Por favor, transcreva sem alterações a parte da resenha sobre Nadja abaixo, começando em "O surrealismo foi" e indo até "seus poucos ápices.".

* [Trecho selecionado]
• • • • •

Alma errante da
mulher surrealista
in Jornal do Brasil, Idéias, 29.5.2000
No mais memorável texto do movimento que criou,
André Breton investiga o mistério fugidio da identidade
NADJA
André Breton
Tradução de Ivo Barroso
Imago, 152 páginas
R$ 18
SIMONE OSTROWSKI
Nadja é a mais famosa obra do escritor
francês e decano do surrealismo André Breton. Nela, Breton
encontra aquela que será o arquétipo da mulher surrealista;
o romance narra o seu relacionamento com uma jovem inspirada, uma espécie
de sibila que o presenteia com frases perturbadoras, visões e desenhos
bizarros. Excêntrica, criativa, alma errante, sereia, Melusine, próxima
da clarividência e a um passo da loucura, Nadja é uma revelação
fulgurante, e ao mesmo tempo um malogro.
O surrealismo foi definido por Breton no célebre
manifesto como "Automatismo psíquico puro pelo qual se propõe
expressar, seja verbalmente, seja por escrito, seja de outro modo qualquer,
o funcionamento real do pensamento. Ditado do pensamento na ausência
de todo controle exercido pela razão, fora de preocupações
estéticas ou morais." Em suma, a libertação do espírito,
a exploração dos recônditos do mundo interior, o que
não ia sem ressonâncias revolucionárias. Se o projeto
era ambicioso, o resultado não teve o mesmo brilho. Nadja é,
na verdade, o mais memorável dos textos que o surrealismo produziu,
um de seus poucos ápices.
Esse protótipo da mulher surrealista é
definido como um "gênio livre, algo como um desses espíritos
do ar que certas práticas de magia permitem momentaneamente fixar,
mas em caso algum submeter." A fulguração de Nadja é
perturbadora: em um restaurante, deixa o garçom de tal modo atônito
que "do começo ao fim da refeição (entramos novamente
no reino do incrível) conto ao todo onze pratos partidos." Sua forma
de se governar é "fundamentada na mais pura intuição."
Possui uma liberdade inigualada. Logo no segundo encontro com Breton visualiza
corretamente a sua vida familiar, a mulher pequena e morena, o cachorro
e o gato. As crianças a cercam fascinadas. Ela atinge o ponto alto
das aspirações surrealistas com sua forma de vida, entregue
por completo aos ritmos interiores; desprendeu-se de "liames terrenos".
Essa cintilação é também infinitamente frágil
e indefesa, pouco afeita aos aspectos práticos da existência,
à mercê das ruas; à deriva daqueles que estão
próximos da loucura. Pois Nadja desliza para a loucura, e terminará
em um asilo. Quanto a Breton, resta-lhe admitir: "Por mais vontade que
tivesse, e também talvez alguma ilusão, nunca estive à
altura do que ela me propunha." E essa proposta, compreende Breton vagamente,
é o amor, "o único, o confundível e indubitável
amor, que não pode ser senão à prova de tudo".

• • • • •

* [Dados brutos]
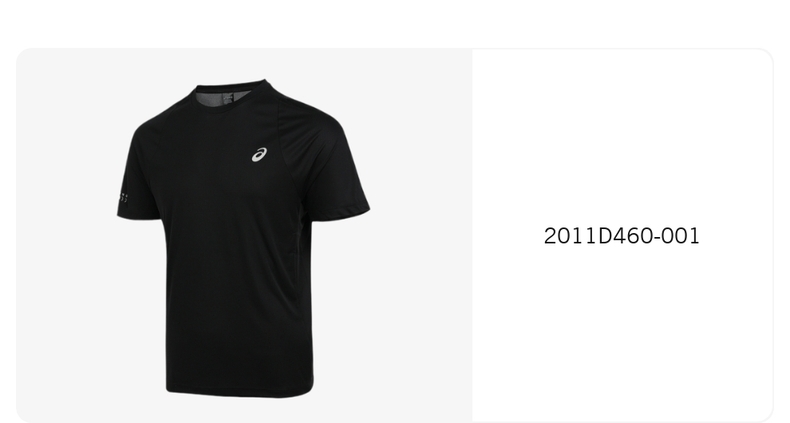
Task: Click the white panel above the product code
Action: click(622, 136)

• • • • •

* [Solução do problema]
O surrealismo foi definido por Breton no célebre
manifesto como "Automatismo psíquico puro pelo qual se propõe
expressar, seja verbalmente, seja por escrito, seja de outro modo qualquer,
o funcionamento real do pensamento. Ditado do pensamento na ausência
de todo controle exercido pela razão, fora de preocupações
estéticas ou morais." Em suma, a libertação do espírito,
a exploração dos recônditos do mundo interior, o que
não ia sem ressonâncias revolucionárias. Se o projeto
era ambicioso, o resultado não teve o mesmo brilho. Nadja é,
na verdade, o mais memorável dos textos que o surrealismo produziu,
um de seus poucos ápices.